And for how many more years are we going to be calling this a post-Covid market correction?
Also, whether Covid is to blame or not, all these layoffs (not just the Meta one) contradict some of the most common rationalizations I've seen for how AI won't destroy the labor market but rather expand it.
If there really is all this latent untapped need to drive a Jevron's effect software explosion that will keep developers employable, why would so many profitable companies be laying off so many workers into the transition?
Many companies really got bloated during COVID. From what I can see online, Meta doubled their number of employees between 2019 and 2022. How long does it take to correct from that amount of hiring?
I mean hell we are still feeling the impacts of 2008 crash and monetary policy.
It takes time to correct 10 years of ZIRP, plus COVID overhiring that doubled the headcount of those 10 years in just 2-3.
The jig was up when social media like Reddit and tiktok during the pandemic was full of posts with big tech workers gloating about getting hired for six figure salaries to sleep in and play video games at home while putting in 2 hours of work a week, obvious to anyone with two neurons to rub together that it was a too-good-to-be-true unsustainable bubble that's gonna pop and trigger a brutal reset on the job market.
Further reinforced with Elon firing 80% of Twitter and the website didn't stop working, reminding big tech CEOs that they can also start looking into trimming the overhiring fat in their back yard, with no operational loss.
Reinforce that with wall street rewarding mass layoff with share price going up, contrary to the pandemic rewards of shares going up with over hiring, and you have the perfect storm.
AI and the idea of it replacing jobs, has nothing to dow with this, it's just 10 years of ZIRP reawarding every unprofitable bullsit SaaS start-up, and 10 years of "just learn to code bro" where every shoeshine boy became a coder so now tech companies hiring are spoiled for choice.
Edit: Oh I forgot, add to that the increased of offshoring to places with cheaper labor thanks to the normalisation of remote work making it an even perfecter(is that a word?) storm on why an average programmer's labor has way less value.
In a very real sense these are still ripples from the death of Franz Ferdinand.

+++

**WHAT TO WORK ON:** Copy out the part of the comments on tech layoffs starting with "The jig was" and going on through "the job market.". The listing comes from a different source than the text.

**STORED DATA:**
+++

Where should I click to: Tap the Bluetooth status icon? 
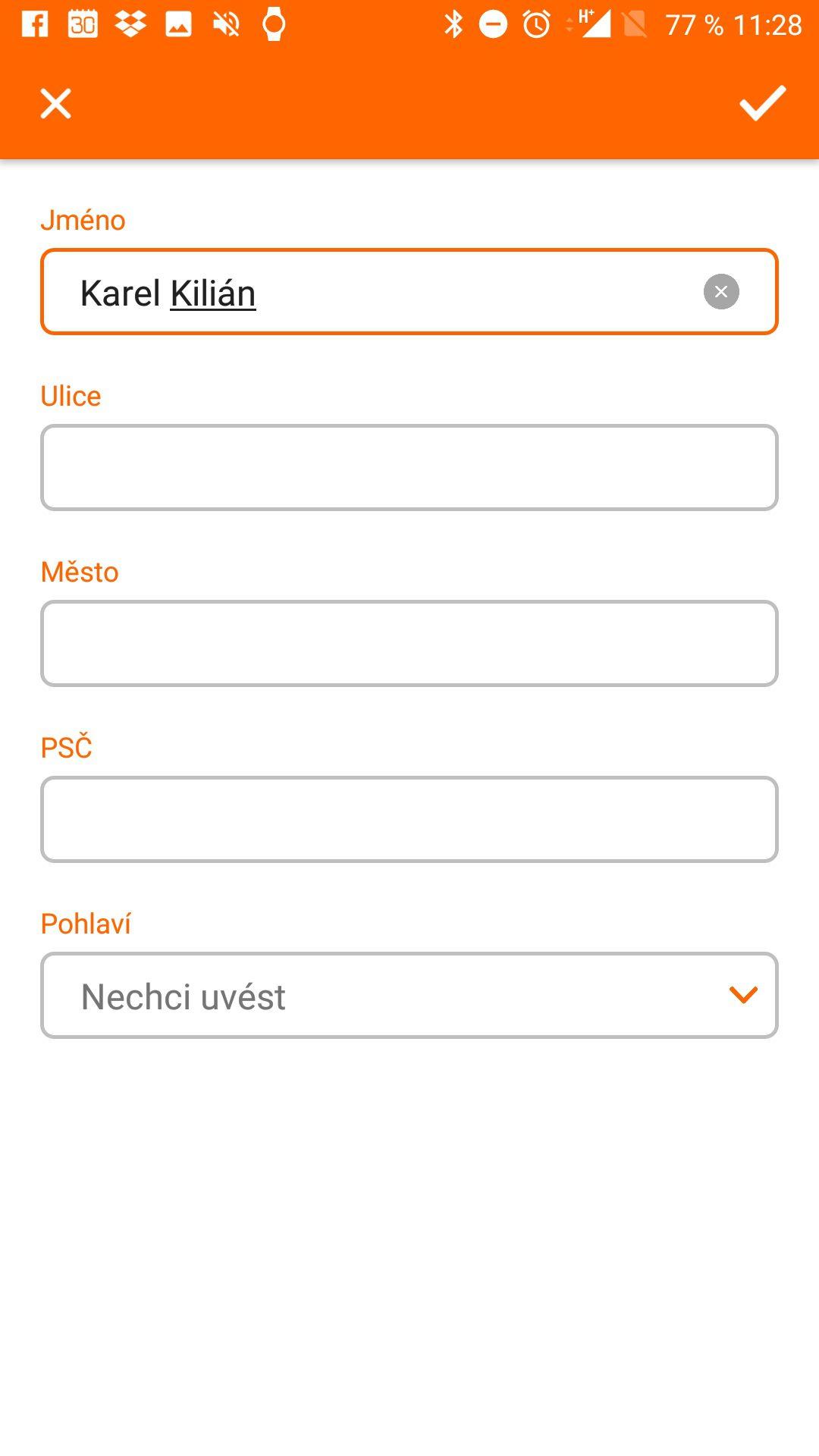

+++

**WORKED SOLUTION:**
The jig was up when social media like Reddit and tiktok during the pandemic was full of posts with big tech workers gloating about getting hired for six figure salaries to sleep in and play video games at home while putting in 2 hours of work a week, obvious to anyone with two neurons to rub together that it was a too-good-to-be-true unsustainable bubble that's gonna pop and trigger a brutal reset on the job market.